# Another Trip



## bcssux (May 23, 2005)

*Shark Tips?*

I'm blessed again to have the opportunity to go back to PCB for 2 weeks on friday. I can't wait. I'm looking forward to catching some blacktips and maybe a bull or 2 on ladyfish in the surf at night and early morning as these are the only times when you won't hook anyone or get angry parents asking you why you are attracting such dangerous predators around their kids (they don't know that they are already there). Does anyone have any comments or suggestions on how to get your bait out to the sharks besides kayaking/canoeing it out to the 2nd sand bar from the beach? Also, can anyone tell me a good way to hook shrimp and sand fleas? I try often, but they always end up either getting casted off or just stolen as soon as they hit the water.


----------



## Seachaser (Sep 27, 2004)

I fish to the east about 70 miles where it is less crowded. I have found that it is hard to keep shrimp on a large hook. When I fish with shrimp, I take the tail head and shell off. I cut it inhalf or thirds and use a 1 or 2 size circle hook. For shrks the best method is to use a long rod and use distance casting techniques which is another whole ball game. I am leaving Saturday the 2nd, can't wait.


----------



## Russell (Jun 14, 2005)

sounds like fun. I am new to salt water fishing and I fish from a kayak....any fishing tips I can use from my kayak off of the beach will be appreciated......thanks.


----------



## Guest (Jun 27, 2005)

Russell,
Yak Out About 300 Yards Drop A Blue Head 
Yak Back And Hold On Tight!!!! !!!!!! :d :d


----------



## Guest (Jun 27, 2005)

Russell,
Check Out The Yacking Forum On This Site..
The'll Be Able To Help From There


----------



## mr Ling (Jun 3, 2005)

you can do kite fishing to get your bait far enough


----------



## Old Timer (Jan 5, 2005)

*Shark bait...*

My favorites are ladyfish or mackerel, but mullet, bluefish, ray wings all catch sharks...

Not too popular to be shark fishing on public beaches these days...Amazing what people DON'T know about what swims in the inshore Gulf in the summertime, isn't it?

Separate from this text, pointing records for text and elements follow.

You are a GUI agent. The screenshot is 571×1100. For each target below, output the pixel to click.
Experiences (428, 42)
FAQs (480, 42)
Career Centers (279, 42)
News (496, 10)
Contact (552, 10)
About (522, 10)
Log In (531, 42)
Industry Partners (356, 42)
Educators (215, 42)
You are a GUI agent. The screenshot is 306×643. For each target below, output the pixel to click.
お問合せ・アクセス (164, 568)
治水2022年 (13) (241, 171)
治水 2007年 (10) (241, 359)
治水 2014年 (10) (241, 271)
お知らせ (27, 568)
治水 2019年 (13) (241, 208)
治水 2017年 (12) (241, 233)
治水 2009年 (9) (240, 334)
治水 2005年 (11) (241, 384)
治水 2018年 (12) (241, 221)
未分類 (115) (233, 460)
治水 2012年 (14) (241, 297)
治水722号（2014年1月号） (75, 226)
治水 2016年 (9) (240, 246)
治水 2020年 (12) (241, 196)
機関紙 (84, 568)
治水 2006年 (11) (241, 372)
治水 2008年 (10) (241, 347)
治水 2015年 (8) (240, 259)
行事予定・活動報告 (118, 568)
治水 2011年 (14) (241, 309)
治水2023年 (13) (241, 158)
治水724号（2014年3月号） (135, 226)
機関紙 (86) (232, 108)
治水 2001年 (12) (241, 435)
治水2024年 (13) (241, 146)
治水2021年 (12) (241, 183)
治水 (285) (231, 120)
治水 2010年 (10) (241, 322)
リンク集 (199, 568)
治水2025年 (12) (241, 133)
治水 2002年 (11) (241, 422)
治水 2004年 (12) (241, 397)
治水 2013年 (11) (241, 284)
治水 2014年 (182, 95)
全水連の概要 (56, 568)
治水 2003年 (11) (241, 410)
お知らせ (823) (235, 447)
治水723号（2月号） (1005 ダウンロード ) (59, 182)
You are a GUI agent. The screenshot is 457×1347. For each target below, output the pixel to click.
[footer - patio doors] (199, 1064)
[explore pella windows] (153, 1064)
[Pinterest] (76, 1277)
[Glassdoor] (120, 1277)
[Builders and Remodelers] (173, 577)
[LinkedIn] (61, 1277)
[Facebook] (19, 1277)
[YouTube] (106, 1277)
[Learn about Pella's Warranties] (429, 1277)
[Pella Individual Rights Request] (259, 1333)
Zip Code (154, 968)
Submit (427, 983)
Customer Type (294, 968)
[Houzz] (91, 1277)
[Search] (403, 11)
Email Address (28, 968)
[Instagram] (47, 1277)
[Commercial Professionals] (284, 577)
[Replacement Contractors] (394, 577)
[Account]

By the way, BCSSUX...why don't you like the BCS? One of your favorite teams get shafted? LOL

Tight lines, friends!

Old Timer


----------



## Russell (Jun 14, 2005)

I have spent the last week fishing in Gulf shores, AL. Me and a buddy caught 12 black tip sharks, baracudda, skip jaks, 12lbs red fish and several sting rays on cut bait. The sting ray weighed 25lbs. It was a blast. Waves were to big for kayak so we fished at the broken down pier.


----------



## Russell (Jun 14, 2005)

Oh ya........thanks for all of ya'lls help and research.........


----------



## Guest (Jul 8, 2005)

Bcs,

You Need To Check Out Distance Casting..
It Takes Alot Of Practice But The Second Sand Bar Is Closer Than You Think!!!!


----------



## bcssux (May 23, 2005)

*thanx*

i just got back from my trip and it was a good one. i caught a few blacktips, a bunch of ladies, a few blues, and a few rays. thanks for all the help!


O, and by the way Old Timer...i've got orange and navy in my blood, so yes, my favorite team did get shafted...


----------



## jlk007 (May 2, 2005)

I hear ya BCS, War DAMN EAGLE!!!!


----------